Drag the Volume slider from 0% (silent) to 100% (full). This controls the amplitude of the Web Audio sine wave oscillator. The Mute button in the card header provides instant silence without losing your volume setting.
The Pitch slider sets the frequency of the CW tone, ranging from 300 Hz to 1000 Hz. The default is 600 Hz, which is a comfortable mid-range pitch suited for most training purposes. Experienced operators often prefer 700-750 Hz. Experiment to find what feels most natural to your ear.
The Playback Sequence card is one of the most powerful features in the trainer. It lets you design exactly what happens during each message cycle — before, during, and after the Morse transmission.
How the Pipeline Works
Think of it as a recipe. Each step is an ingredient you can add or remove. Every time a message plays, the trainer executes the active steps in order from top to bottom. You toggle each step on or off by clicking it.
# | Step | What happens |
1 | Show Before | The message text appears as a large flashcard overlay.

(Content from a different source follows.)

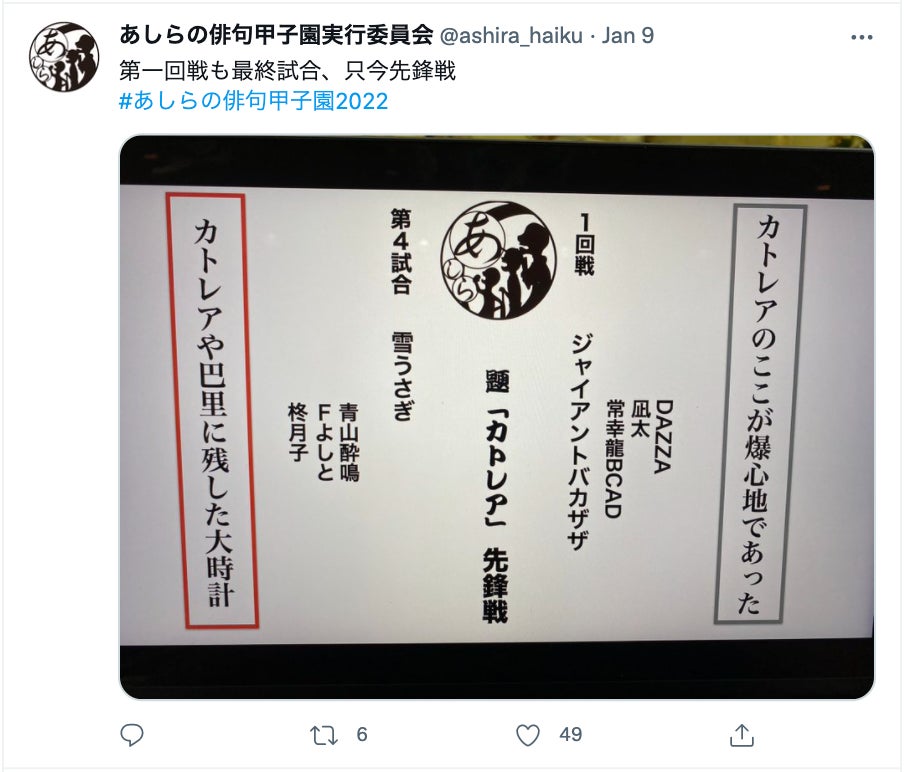Open the attached photo of the match screen
Image resolution: width=906 pixels, height=772 pixels.
(x=496, y=417)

You see the word before you hear it — useful when learning to associate letters with sounds. |
1 | Say Before | Your browser’s text-to-speech voice reads the message aloud before the Morse plays. Helps build the sound-to-letter connection. |
2 | Morse (always on) | The Morse code transmission. This step cannot be turned off. |
3 | Recognition | A silent gap (set in the Recog field) giving you time to copy what you heard. |
4 | Show After | The flashcard answer appears after the gap. The moment of reveal — compare with what you wrote. |
4 | Say After | The TTS voice reads the answer after the gap. |
5 | Morse Repeat | Plays the Morse transmission a second time after the answer is revealed — great for confirming your copy. |
6 | Bell | A short bell tone signals the end of the cycle. Satisfying psychological closure. Choose between Boop, Ting, or Piano in the Bell Settings. |
The Preset dropdown lets you activate a pre-designed pipeline in one click:
When Show Before or Show After steps are active in the pipeline, the answer appears as a large, full-screen flashcard overlay. The background dims and the text is displayed in the centre of the screen in high-contrast amber text.

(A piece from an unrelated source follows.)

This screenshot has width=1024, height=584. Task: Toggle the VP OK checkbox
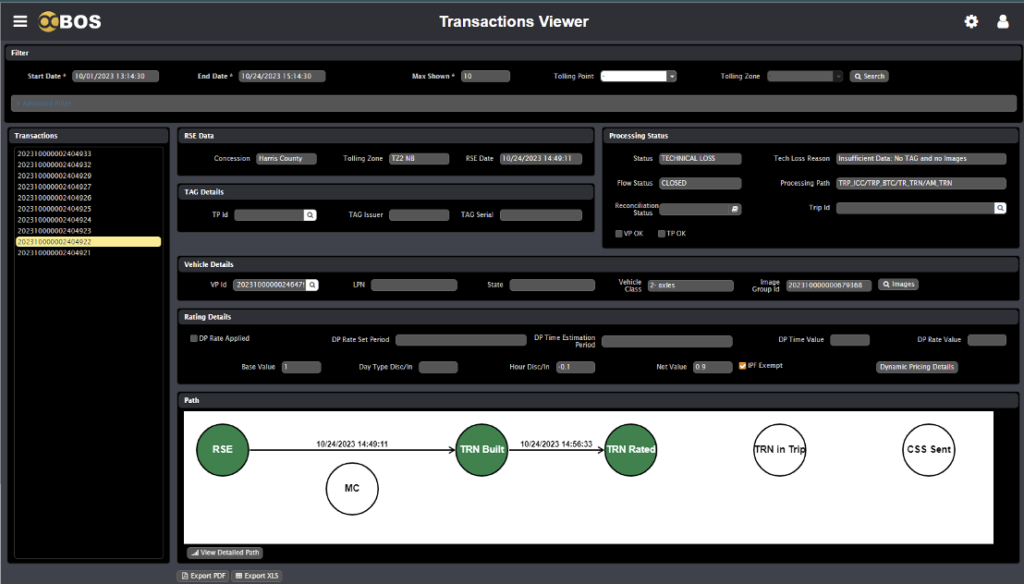pos(619,233)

Click on the Text-to-Speech accordion section to expand the TTS settings:
iOS Note |
On iPhone and iPad, speech synthesis voices only load after you first interact with the page. If no voices appear in the dropdown, press Play once, then open the TTS dropdown again. The voices will populate automatically. |
Speed Racer is an advanced training module that automatically varies your WPM across multiple repetitions of the same message. It is designed to break through speed plateaus — those frustrating periods where you seem stuck at a certain WPM and cannot progress.
Click the Off chip next to the Speed Racer title to toggle it On. The card becomes fully interactive and a live table appears showing the speed plan.
Speed Racer generates a table of WPM values for each repetition. For example, with 3 repeats and a Delta of 25%:
# | Δ% | Char WPM | Farn WPM |
1 | 25% | 25 WPM | 12 WPM |
2 | 12% | 22 WPM | 11 WPM |
3 | 0% | 20 WPM | 10 WPM |
The trainer plays the message three times. The first play is 25% faster than your set speed, the second is 12% faster, and the third is exactly your set speed. By the time you reach your target speed, it feels easy because you have already processed the message at higher speeds. This is the Speed Racer effect.
The amber waveform display shows the last three seconds of signal history as a step function — high for a mark (tone on), low for a space (tone off). It scrolls in real time as the message plays. The visual pattern of the waveform matches what you would see on an oscilloscope connected to a real CW transmitter.
This display serves as a learning tool: you can visually identify the dit-dah patterns of each letter and develop pattern recognition alongside your audio training.
Directly below the waveform is the signal lamp — a circular indicator that glows amber whenever the tone is on. It mirrors the waveform exactly. Toggle the Light option in the Audio Controls card to enable or disable it. Some practitioners prefer to practise with Sound off and Light on for silent visual copying drills.
Every message you successfully complete is automatically logged in the History card at the bottom of the left column. The log shows:
Click CSV to download the complete history as a comma-separated file. Open it in Excel, Google Sheets, or any spreadsheet application to analyse your practice sessions, track progress over time, or share with a training partner or Elmer.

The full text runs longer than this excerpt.